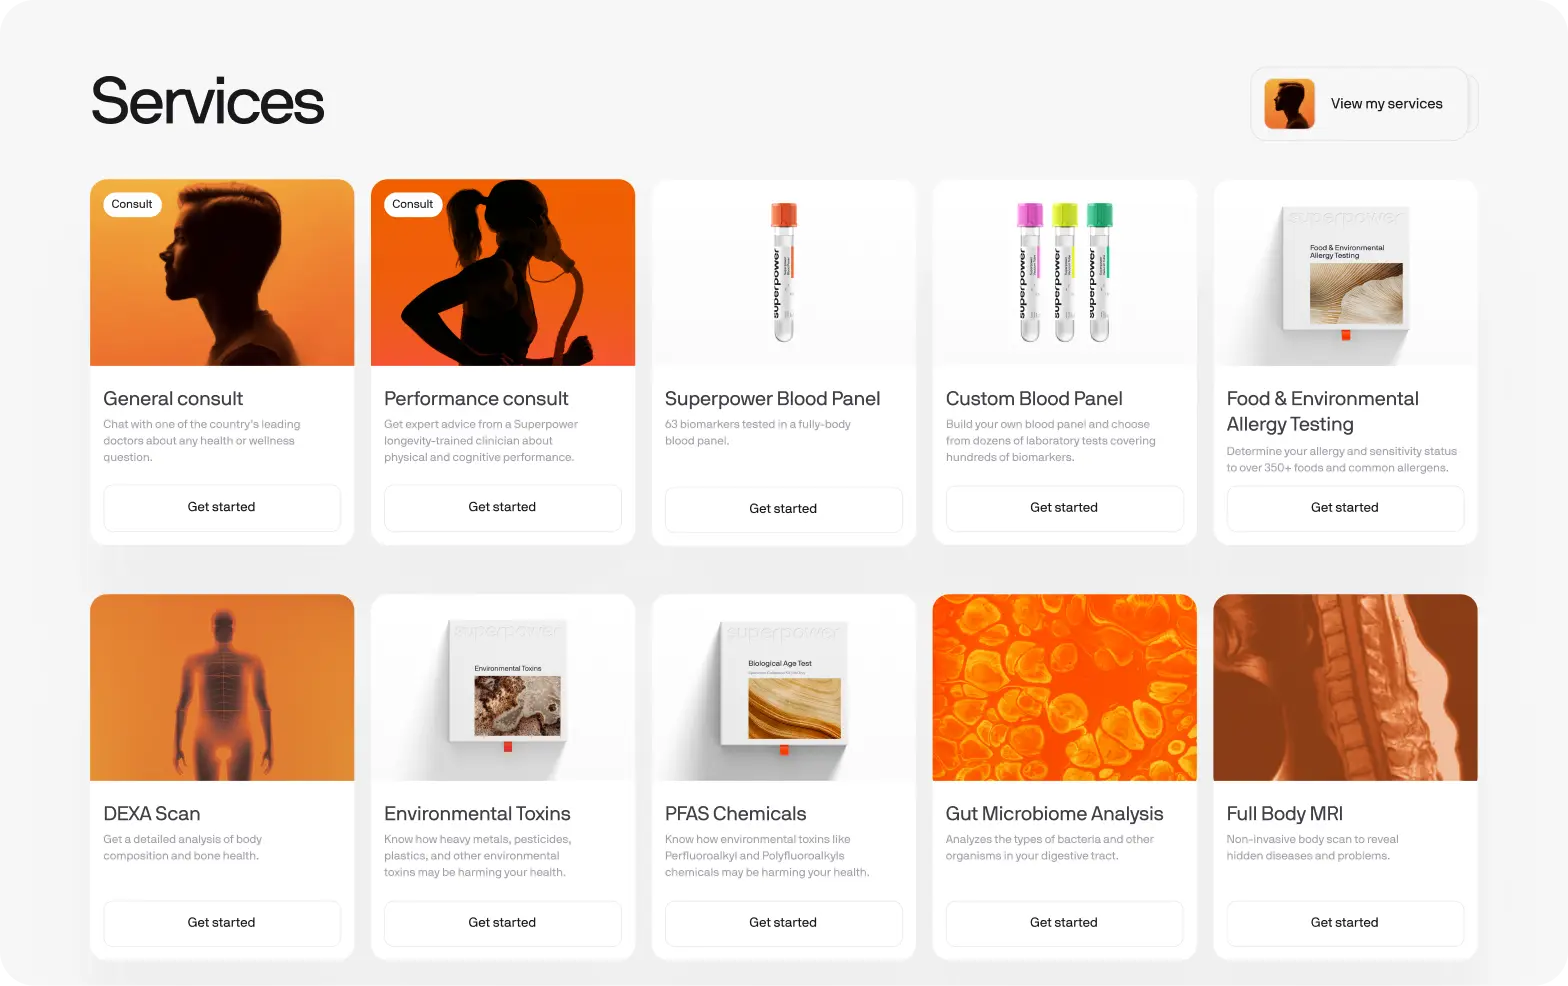Image resolution: width=1568 pixels, height=986 pixels.
Task: Click the profile avatar in View my services
Action: [x=1289, y=104]
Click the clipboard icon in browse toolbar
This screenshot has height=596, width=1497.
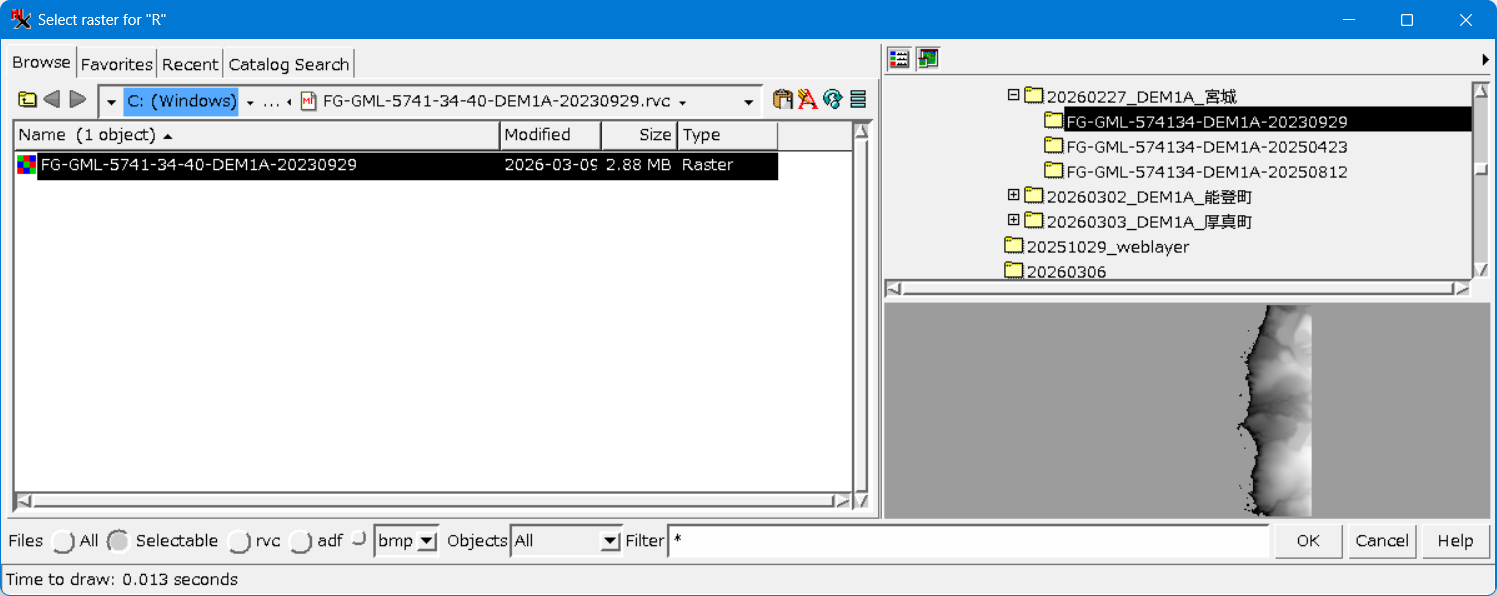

========================

Task statement:
Copy out only the lines beginning at the line with "Click the clipboard icon in browse toolbar" and ending at the last line of the entries. Keep them exact; drop pictures.

Answer area:
Click the clipboard icon in browse toolbar
This screenshot has height=596, width=1497.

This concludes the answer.